- Directions for this task:
Quote the interview transcript word for word, starting at the words "MS. LARSEN: Well, that" and ending after "it before him.".

--- start Provided passage ---

MS. LARSEN: Did sculptures –

MR. NORDLAND: And no sculpture.

MS. LARSEN: Oh, no sculpture?

MR. NORDLAND: Well, no German sculpture. We didn’t know Germans did sculpture in those days, though God knows there was Lehmbruck, wasn’t there? Anyway, there were some very good shows there that were very illuminating. And to have Bill Copley doing Joseph Cornell or [Rene] Magritte or Ernst or Man Ray or the various things he did – and that wasn’t very long either. I don’t think it was more than nine months that he was in business. But it was sensational. And he made a pledge that he would buy a couple of pictures – or he would sell a couple of pictures, and, of course, as he didn’t sell them, he had to buy them. And he was buying them for 1947-1948 prices.

MS. LARSEN: Well, that collection – a bunch of it – ended up in Los Angeles collections and then ended up in the museums. So I think of the Magritte of the woman cut into parts. I know Edwin Janss bought that. I don’t know, you know, how many hands had it before him.

MR. NORDLAND: I think he got it from Iolas in New York. But there was a great Picasso crying woman, a Dora Marr kind of, you know, crying woman, that was – that – of Bill’s that went to the County, and I think the Magritte went to the county – a cutout figure with various apertures in the torso. And I think there’s at least one more from Bill’s holdings that somehow got there. He was an adventurous guy.

MS. LARSEN: Good connoisseur.


MS. LARSEN: Yes, really.

MR. NORDLAND: Yes. And, of course, he was beginning to paint, and that’s why he did the Royer show. And I didn’t take it very seriously, but I was very impressed with his girlfriend.

MS. LARSEN: Who was that?

MR. NORDLAND: Gloria de Herrera.

--- end Provided passage ---
--- start Raw data ---

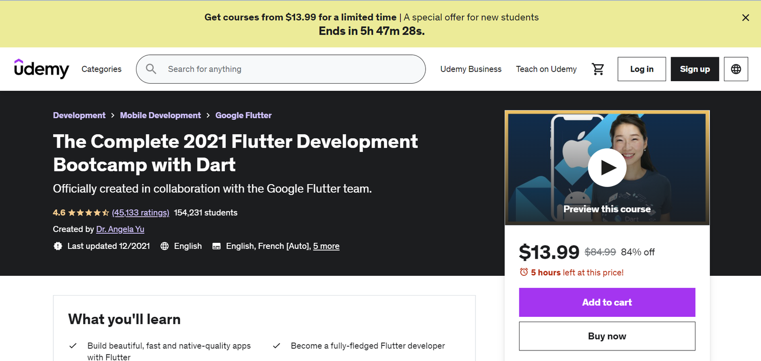This screenshot has height=361, width=761.
Task: Navigate to Google Flutter breadcrumb
Action: pyautogui.click(x=243, y=115)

--- end Raw data ---

- Result:
MS. LARSEN: Well, that collection – a bunch of it – ended up in Los Angeles collections and then ended up in the museums. So I think of the Magritte of the woman cut into parts. I know Edwin Janss bought that. I don’t know, you know, how many hands had it before him.